Tuesday 20 November 2007

I heart the rain!

So it's not green, like I was hoping for, but I love it anyways. This is my new umbrella and it makes me very happy to be wandering out in the rain underneath it.


Sunday 18 November 2007

Sundays and scary movies

I love days off.
I should qualify that.
I love days off after working a full week and being busy. Whenever I have lots of days off in a row I get bored and depressed. As it stands though, I am working crazy hours and have grown to adore my weekends and Sundays especially.

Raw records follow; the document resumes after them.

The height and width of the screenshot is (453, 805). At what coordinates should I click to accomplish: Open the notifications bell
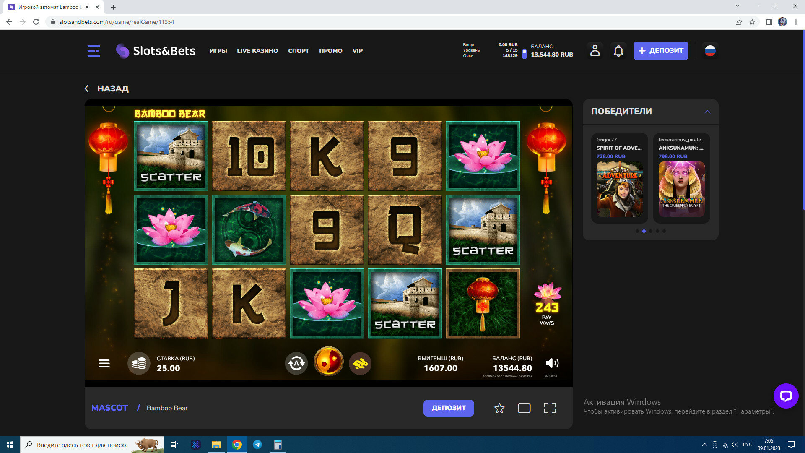coord(618,51)
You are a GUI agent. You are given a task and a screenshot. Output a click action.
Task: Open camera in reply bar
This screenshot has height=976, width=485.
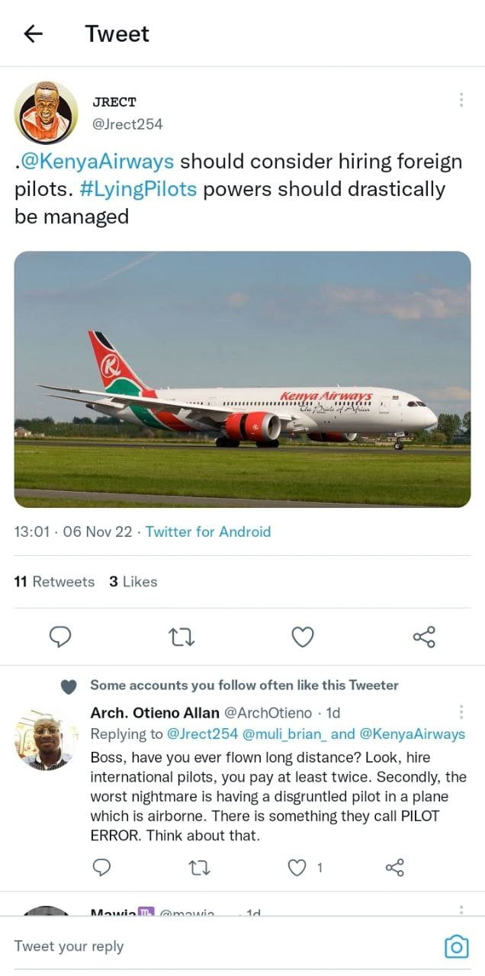pyautogui.click(x=456, y=946)
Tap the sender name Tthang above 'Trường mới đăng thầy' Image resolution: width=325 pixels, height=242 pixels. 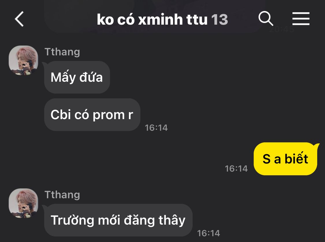click(62, 195)
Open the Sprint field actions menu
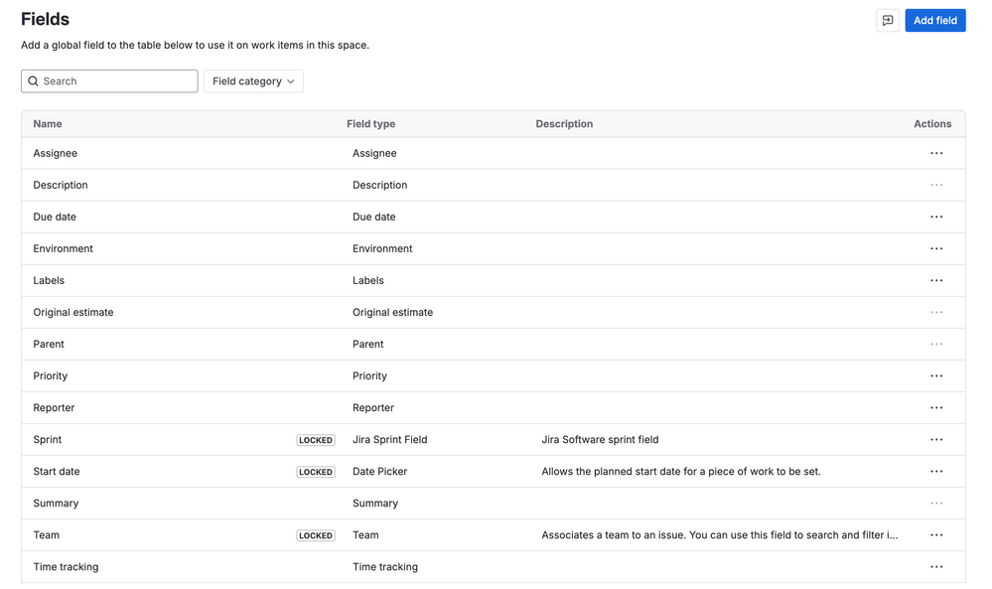992x589 pixels. (x=936, y=439)
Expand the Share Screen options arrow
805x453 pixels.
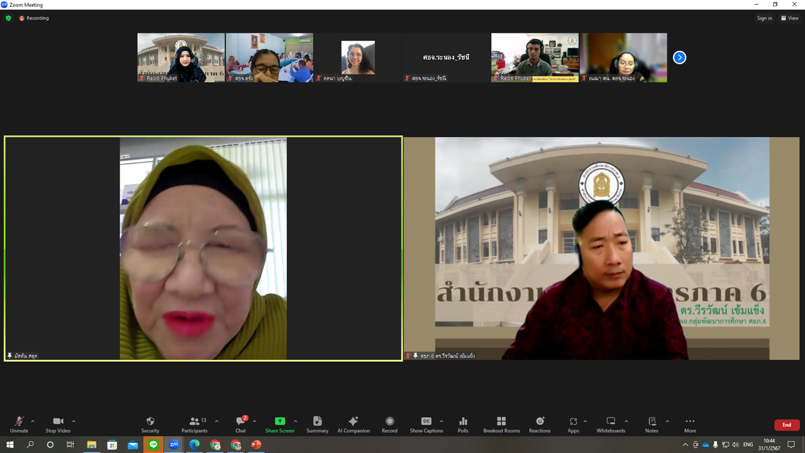[x=296, y=422]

I have been up for about 2 hours now and I am still in my pyjamas. I am sitting at my computer, sipping some lovely tea and I've been watching movie trailers on apple.com for the past hour as well as catching up on Wil Wheaton's blog and Prairie Ox's blog too. I am thinking about making some breakfast and having a shower. I might go to a movie with J and T this afternoon, but I haven't actually decided whether or not I'm going to go yet. They are going to see No Country For Old Men and I can't decide if it's too violent and scary for me or if I'll be alright.

I used to like violent and scary but the older I get the more squeamish I've become. I terrify quite easily now. Plus after seeing The Ring, which was the last scary movie I saw in the theater, and it scared the bejesus out of me, I just decided that my imagination is active enough without introducing horror to it as well. I can scare myself pretty easily without the added help of gory, suspenseful and chilling images. Last spring when T and I went to Van Dusen Gardens, I walked around imagining dead bodies and trees coming to life, oozing blood and trying to snare me with their branches.

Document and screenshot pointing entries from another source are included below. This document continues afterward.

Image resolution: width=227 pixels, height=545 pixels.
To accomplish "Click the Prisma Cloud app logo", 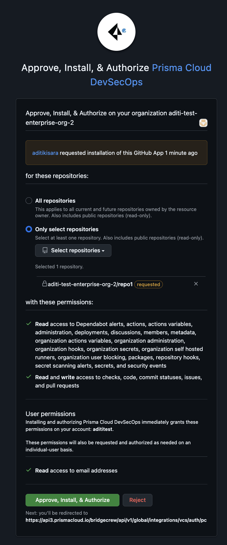I will coord(116,32).
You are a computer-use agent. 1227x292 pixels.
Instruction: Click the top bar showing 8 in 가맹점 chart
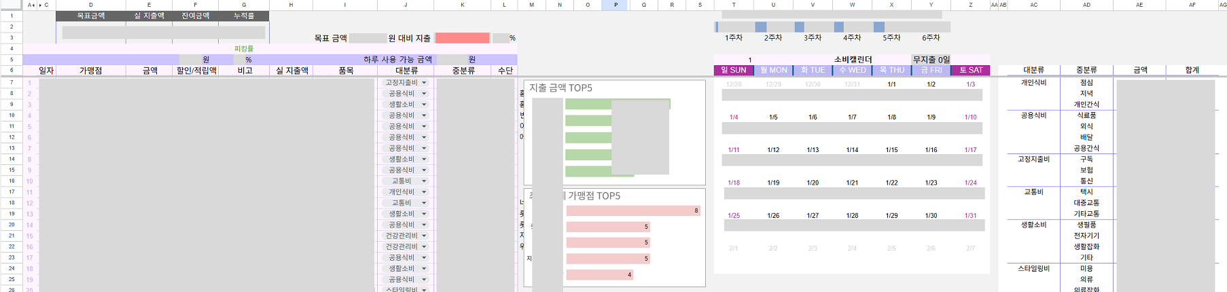[632, 211]
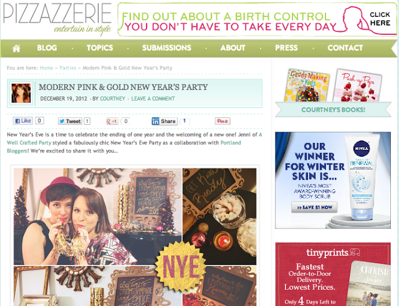
Task: Open the Candy Making for Kids book cover
Action: point(306,86)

I can't walk through a forest without scaring myself. Or drive down an empty highway at night without imagining something dreadful happening. I even picture finding dead bodies when I walk along the beach. I have seen too many horror movies as it stands.

But here's the thing. No Country For Old Men, is a Coen brothers film. I've enjoyed pretty much every Coen brothers movie I've seen. Fargo, The Big Lebowski, Raising Arizona, Oh Brother Where Art Thou. I can always shield my eyes when the violence starts up or gets to be too much. I am curious about it and the one review I read of it, the reviewer was pretty much drooling over how much he loved the film. You can read it here if you're curious.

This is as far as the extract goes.